A Sensible Definition For SEO

As it happens, even before Artificial Intelligence Large Language Models (AI LLMs), Search Engine Optimisation (SEO), then Answer Engine Optimisation (AEO) and now Generative Engine Optimisation (GEO) are rarely described as anything other than marketing a website offer through one of the engines.
Although this is a somewhat accurate description in the context of how it often happens to be employed – it also limits what X * Engine Optimisation represents underneath.
Outside of commercial context, I’d put X*EO simply as the means to amplify refine your voice through one of the engine by understanding your audience on one side and optimally employing the tech on the other, to ultimately satisfy their Intent.
How Search Engines Work
Search engines crawl billions of pages on the World Wide Web using web crawlers (also known as spiders or bots) following links from page to page. The discovered pages are then added to an index that search engines pull results from for particular search queries.
In a few words the process that enables users to search and find relevant web pages using a search engine can be described as follow: A Search Engine uses bots to create a database of web content called an index, which is then employed by the search engine algorithm to retrieve the most relevant information from in response to a user search query.
- Search Engine Bot: A web crawler following links on already known pages to discover new pages on the web
- Search Engine Index: A digital library storing information about webpages
- Search Engine Algorithm: Computer program tasked with matching results from the search index with search queries
- User Search Query: A user input (text, image or voice) instructing the search engine about the subject of their search

Although every search engine aims to provide the most relevant search results to its users, it is important to outline that they do not make any profit in doing so. Money-wise, the search engines rely entirely on paid search results that go alongside the organic search results.
Making the distinction between the two is of paramount importance. This description of how search engines work including the said search engine bots, the index and the algorithm as well as SEO in general applies only to organic search and not at all to paid search.
Each search engine has its own process for building a search index and is maintaining it independently. As of 2025 Google’s market share in this space is 93% in the UK and 87% in the US.
Deconstructing the Search Engine Process
Frankly, to actuate technical SEO to your benefit on any given website you will need a thorough understanding of how search engines work beginning with the information discovery process of the search engine bots, commonly referred to as Crawling. The discovery process begins with a known list of URLs. Search engines can discover these in several ways:
From backlinks: Google has an index of over 400 billion webpages. When someone links to a new page from a known page, search engines can find it through the hyperlinks on these pages.
From XML sitemaps: Sitemaps tell search engines which web pages and files website owners want to be both crawled and indexed. This is another method that enables search engines to discover URLs.
From URL submissions: Search Engines allow site owners to request crawling of individual URLs from within their proprietary tools (i.e., Google Search Console for Google Search).
The role of robots.txt & robots meta tags: While XML sitemaps instruct robots on what pages are shortlisted for indexing, the role of the robots.txt file and robots meta tags is exactly the opposite. The former is primarily employed to restrict robots from crawling certain pages while specifying the the precise URL of your XML sitemap. The latter is primarily used to control Indexing, not without its own set of particularities and nuances.

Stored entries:
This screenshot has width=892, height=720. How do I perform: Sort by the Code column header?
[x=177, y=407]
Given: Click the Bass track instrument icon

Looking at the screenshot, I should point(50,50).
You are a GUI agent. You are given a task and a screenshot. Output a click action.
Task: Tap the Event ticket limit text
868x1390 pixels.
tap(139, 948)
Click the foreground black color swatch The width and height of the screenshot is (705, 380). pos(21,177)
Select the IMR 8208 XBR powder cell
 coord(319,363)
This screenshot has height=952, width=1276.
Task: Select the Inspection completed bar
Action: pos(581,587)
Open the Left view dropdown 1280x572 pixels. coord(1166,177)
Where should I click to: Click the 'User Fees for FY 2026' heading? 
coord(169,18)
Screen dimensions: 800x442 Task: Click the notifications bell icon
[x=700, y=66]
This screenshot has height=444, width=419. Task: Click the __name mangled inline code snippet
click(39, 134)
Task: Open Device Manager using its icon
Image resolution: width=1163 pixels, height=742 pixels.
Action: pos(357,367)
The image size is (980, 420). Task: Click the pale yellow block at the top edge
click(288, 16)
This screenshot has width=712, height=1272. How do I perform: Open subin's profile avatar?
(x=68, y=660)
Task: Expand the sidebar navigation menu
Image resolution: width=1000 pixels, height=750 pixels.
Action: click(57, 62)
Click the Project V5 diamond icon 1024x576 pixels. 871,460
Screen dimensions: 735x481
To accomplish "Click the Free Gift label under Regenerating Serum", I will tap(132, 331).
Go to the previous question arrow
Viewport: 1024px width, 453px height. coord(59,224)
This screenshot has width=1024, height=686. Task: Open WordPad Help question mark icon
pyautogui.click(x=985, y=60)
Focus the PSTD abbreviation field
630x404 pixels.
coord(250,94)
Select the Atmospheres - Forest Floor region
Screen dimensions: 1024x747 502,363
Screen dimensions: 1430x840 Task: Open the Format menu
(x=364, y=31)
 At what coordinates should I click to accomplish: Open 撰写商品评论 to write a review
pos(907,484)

WORK TASK 1
Using the SEO article, decide whether each statement agrees with it. Answer yes or no for each and quote the words that decide it.
(a) Search engines make their profit from organic search results.
(b) XML sitemaps tell search engines which pages and files site owners want crawled and indexed.
(c) In 2025 Google holds a larger share of the search market in the US than in the UK.
WORK TASK 2
Continue the article on SEO and search engines from the point where it stops.

ANSWER 1
(a) No: "they do not make any profit in doing so. Money-wise, the search engines rely entirely on paid search results that go alongside the organic search results."
(b) Yes: "Sitemaps tell search engines which web pages and files website owners want to be both crawled and indexed."
(c) No: "As of 2025 Google’s market share in this space is 93% in the UK and 87% in the US."

ANSWER 2
If a crawler or search engine bot cannot access or efficiently navigate your website, your pages simply won’t be discovered and subsequently won’t appear in search results, regardless of their quality. Optimising your site’s crawlability through proper site structure, internal linking, sitemaps, and managing crawl budget is crucial for ensuring search engines effectively discover all your valuable pages and content within it.
Rendering is when search engines attempt to run a page’s code in order to extract key information from the crawled pages and perceive it as a user would. Understanding Rendering will enable you to ensure all the content that is part of any given page makes it into the search engine index in a predictable way and not only a part of it. Without this understanding parts of your onpage content might remain invisible to the systems meant to find it.
Learning how to ensure all your page content is accessible to search engine bots and fully rendered by them is primarily important because if only a part of the page content is accessed, it puts you at a disadvantage as the unrendered content, potentially including important keywords and internal links, won’t be considered when establishing your Page Ranking for various keywords.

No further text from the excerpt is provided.